Response 2 – Stolen Fairytale (1.1)

By Lauren Nahas

From just a brief perusal of the PSA’s about child sexual abuse on Youtube, it is clear that the vast majority consist of a montage of images of children looking sad or abused backed by music and at times narration.  The photographs provide the foundation for their emotional appeal. Their purpose is to elicit empathy for these children from an adult audience in order to promote awareness of the issue and possibly action.   For example, here is one such PSA that uses the typical image-montage strategy:

“Sexual Childhood Abuse PSA” by dylanxmarie (3.12.09)


The effect of the photo-montage technique is that the viewer feels pity, outrage, or possibly a desire to protect these children.  Although I assume that Martinez hoped to create similar responses in her audience, she also achieved something more by moving away from the standard photo-montage strategy and employing a drawing/painting-unfolding-across-a-narrative approach that utilizes child-like drawings, audio effects, and places the viewer in the position of the child.

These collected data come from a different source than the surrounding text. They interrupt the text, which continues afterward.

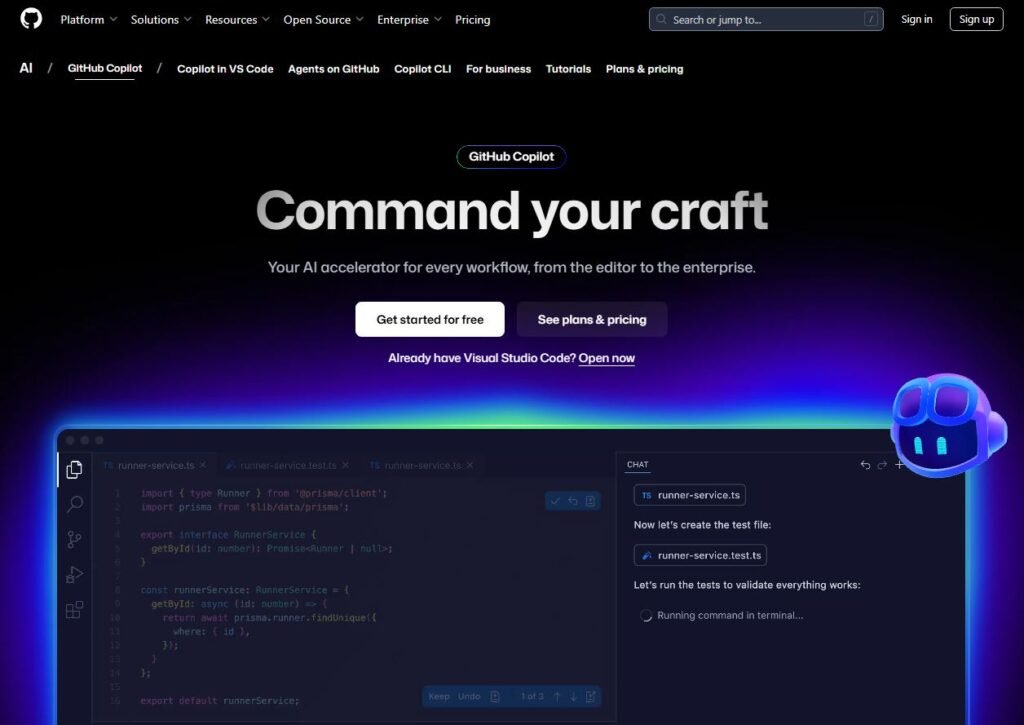Open the Source Control sidebar icon
This screenshot has height=725, width=1024.
tap(74, 539)
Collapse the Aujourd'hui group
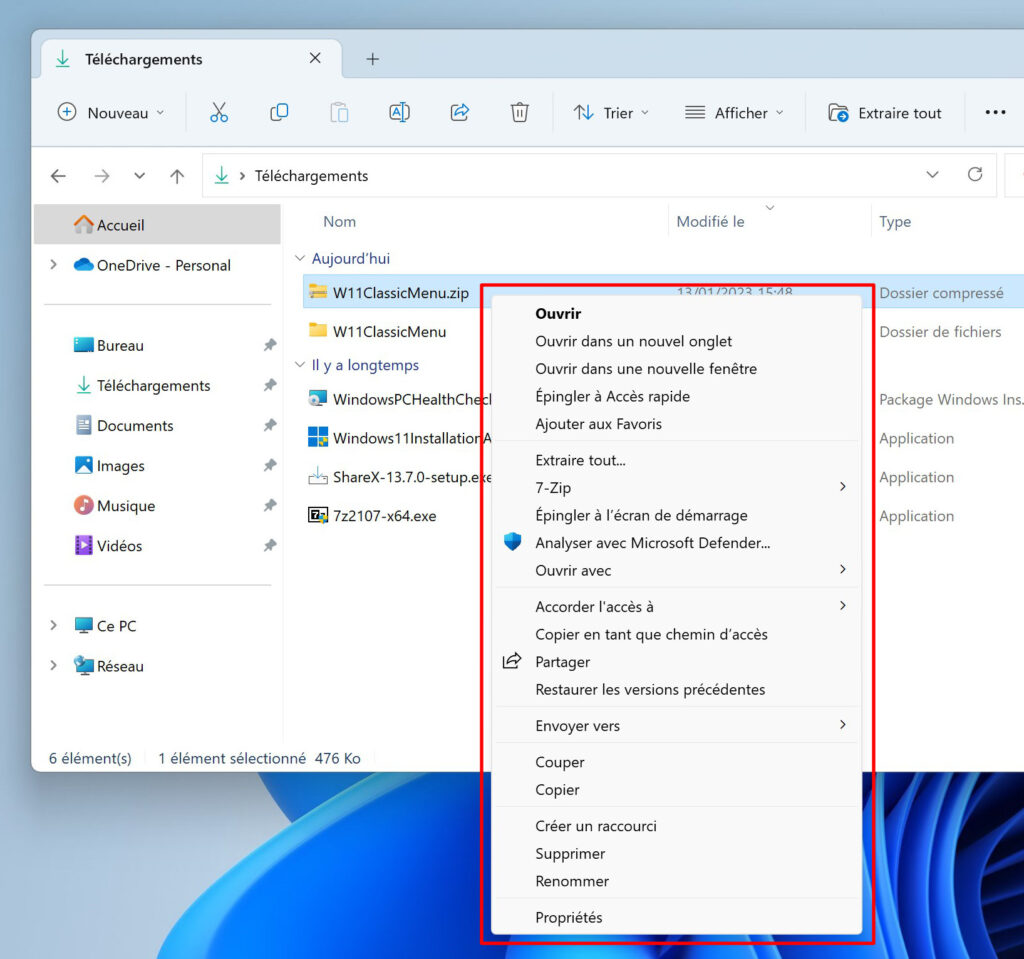The width and height of the screenshot is (1024, 959). [300, 258]
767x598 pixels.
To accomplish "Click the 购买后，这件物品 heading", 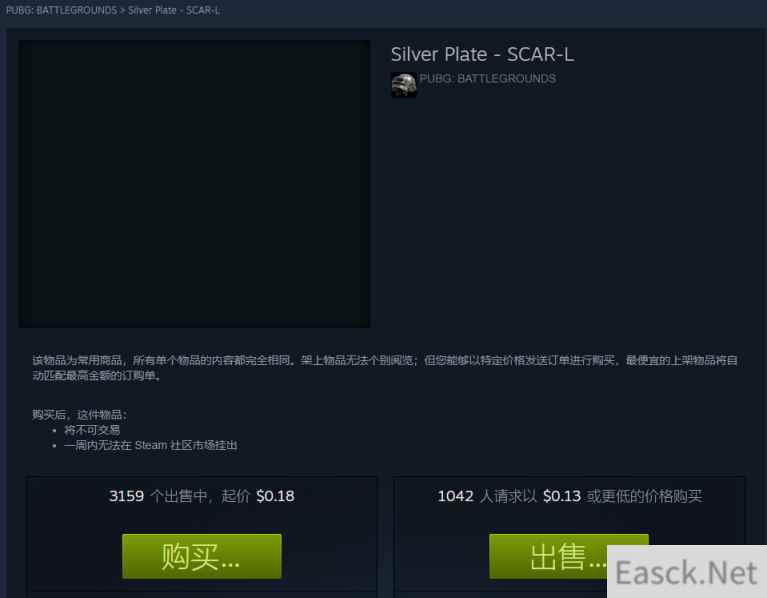I will [x=80, y=415].
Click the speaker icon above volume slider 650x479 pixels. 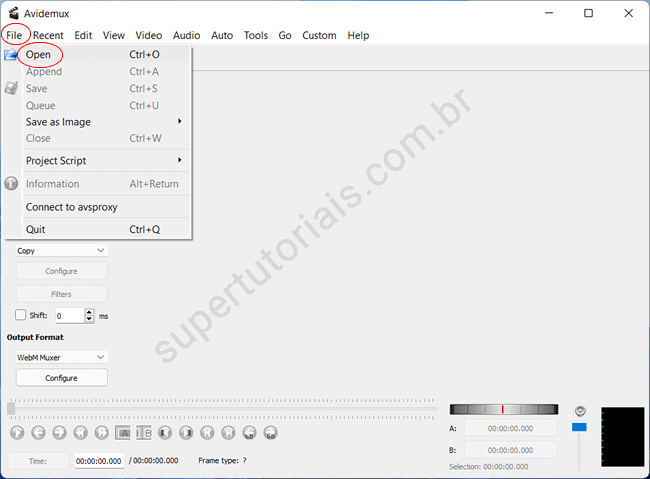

Martinez’s video elicits a slightly more complex response.  The child-like drawing and painting and the fairy-tale genre invite the viewer not to simply empathize with abused children, but to actually imagine their child-selves in the abused position. Martinez builds to this ultimate goal by beginning the video with a scenario that most viewers can relate to: the childhood experience of creating fantasies and stories through drawing. These simple line drawings of a princess and her kingdom are supplemented by the narrator’s story, which begins “Once upon a time…”  The genre brings to mind the experience of being read to as a child.  The child’s laughter heard in the background throughout the early portion of Martinez’s piece reinforces the carefree attitude with which most children approach the world.  All of these childhood references work to create an immersive experience where the viewers are invited to put themselves in the victim’s position.

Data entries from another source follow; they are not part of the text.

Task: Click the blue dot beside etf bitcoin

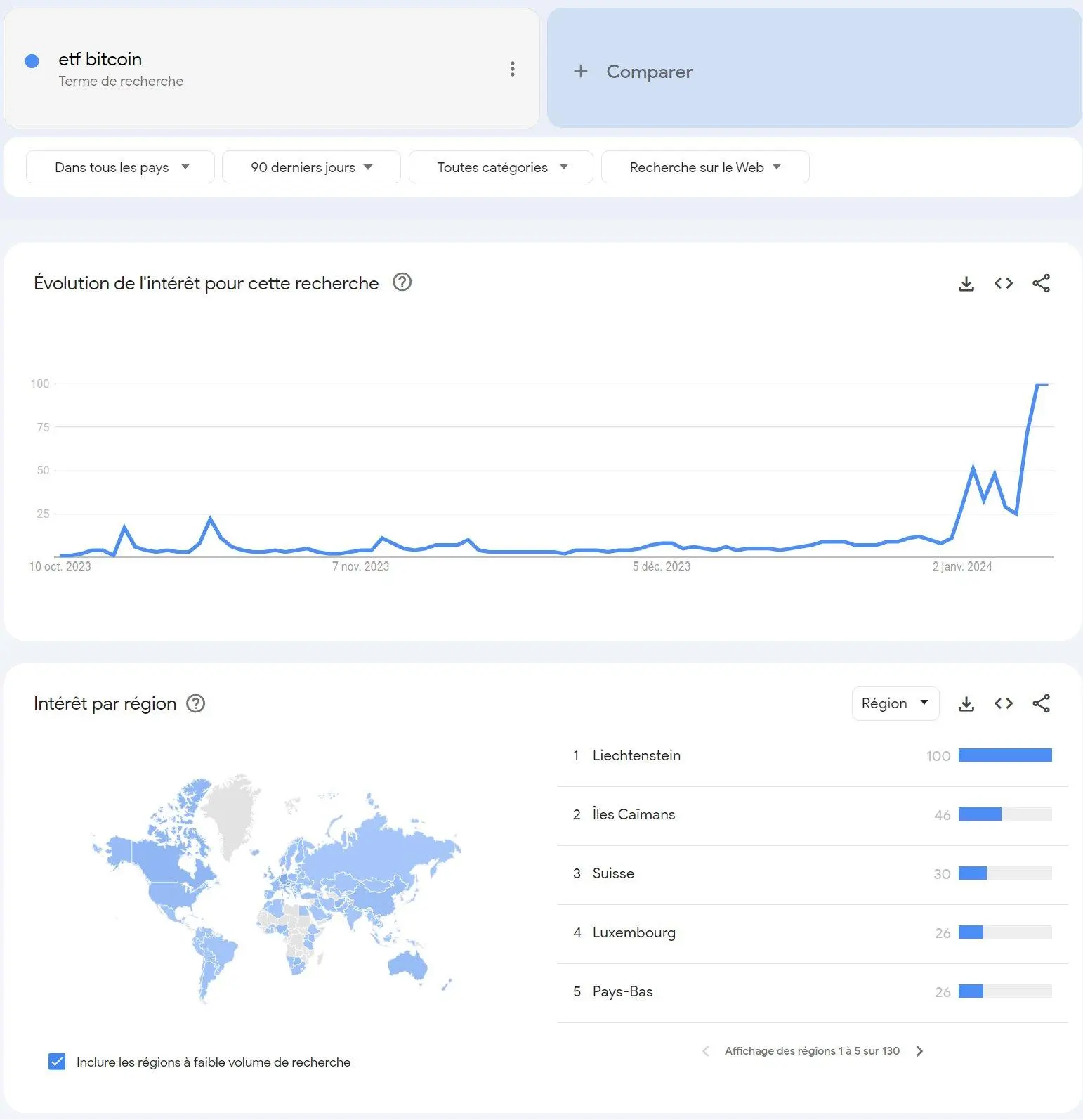Action: point(32,61)
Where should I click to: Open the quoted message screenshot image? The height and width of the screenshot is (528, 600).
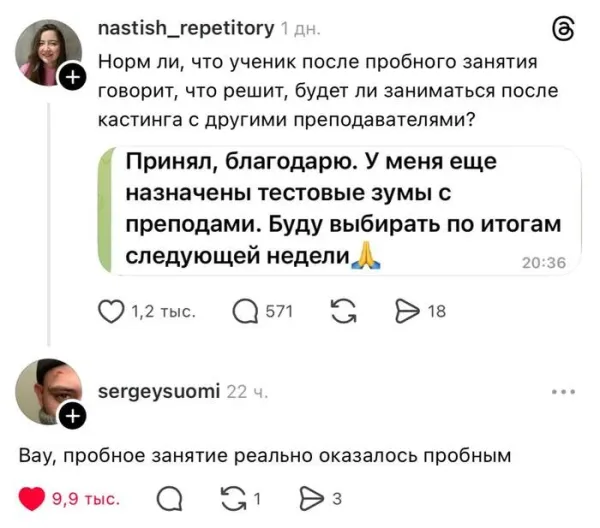[340, 210]
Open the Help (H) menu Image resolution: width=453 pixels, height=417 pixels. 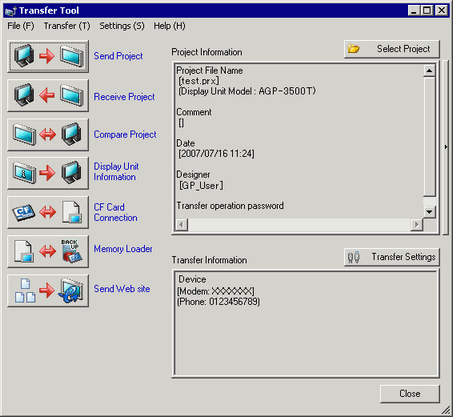pos(169,26)
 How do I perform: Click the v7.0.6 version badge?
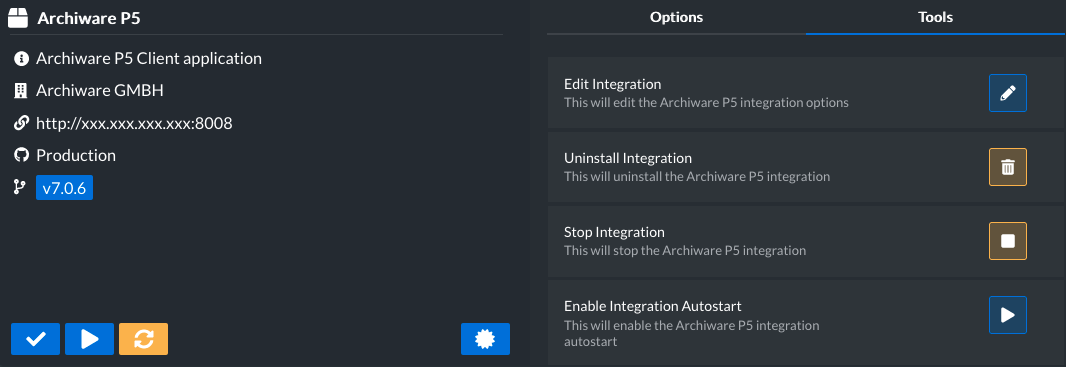coord(65,188)

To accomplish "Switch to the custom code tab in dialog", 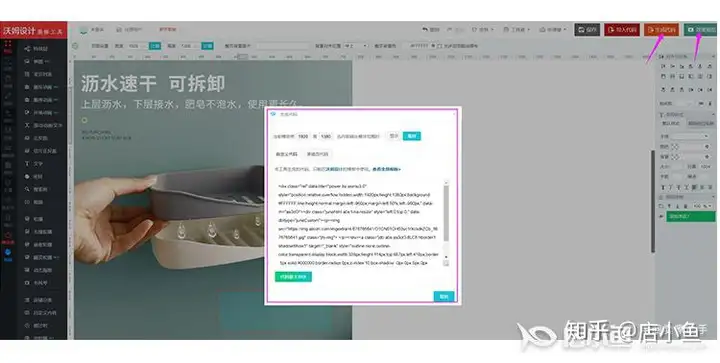I will click(287, 154).
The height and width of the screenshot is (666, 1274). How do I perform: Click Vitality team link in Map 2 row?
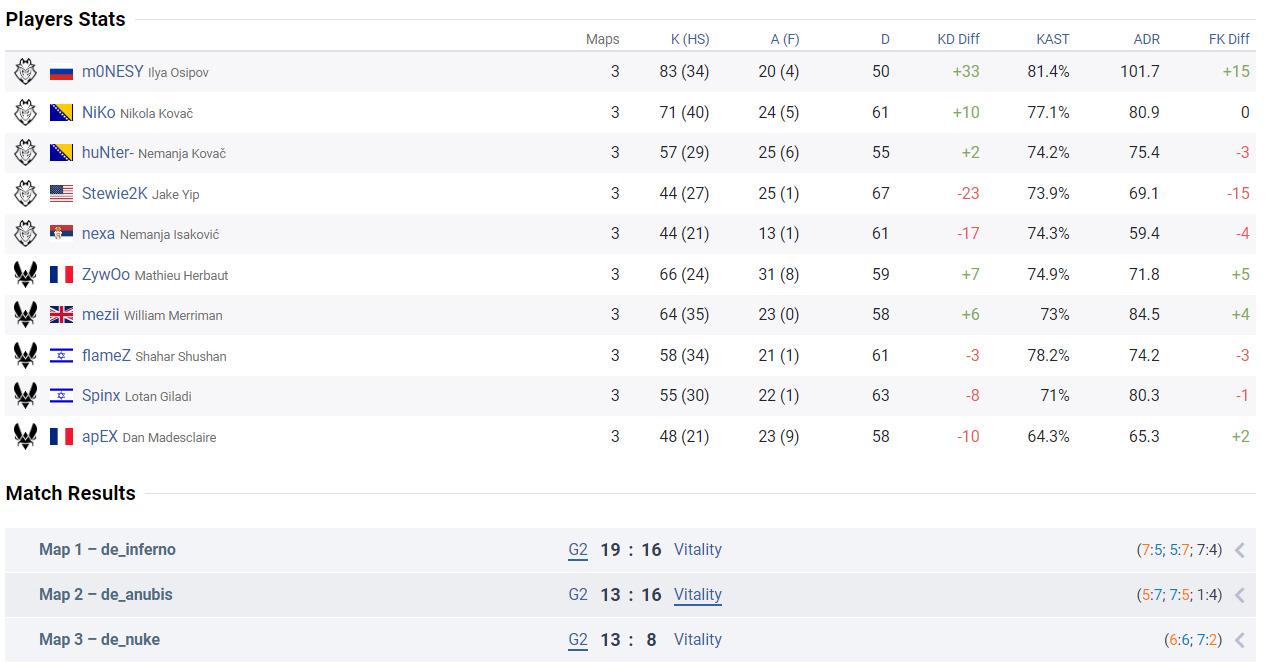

Even as the video begins to take an ominous turn, Martinez continues to use these techniques to keep the viewer immersed in the child’s perspective.  The narrator’s voice turns dark and speaks more rapidly as a parent’s voice reading to a child would during the scary parts of a story.  Hiding under covers with a flashlight scared of some imaginary monster is another common childhood experience that Martinez uses.   At this point, the sound of footsteps representing a sexual abuser is a place where the viewer’s identification with this scenario may break off.  But because Martinez has created an image of sexual abuse which contains experiences that even people with the happiest of childhoods can relate to, she is successful in getting non-victims to place themselves in the victim’s position. It is quite an achievement that Martinez is able to extend this identification almost throughout the entire video.

The photographed images used in most PSA’s are effective in that they depict real children, putting a face on this important issue.  But Martinez’s technique may be more effective in certain respects in that it elicits the concept of the innocence of childhood, not through images of actual children, but through the experiences of childhood: drawings, paintings, fairy-tales, and carefree laughter.  The overall effect is that the viewer is reminded of their own childhood and these tactics force the viewer to consider not only the horror of this happening to any child (this seems to be the objective of most other PSA’s), but also to consider what the experience might have been like had it happened to them.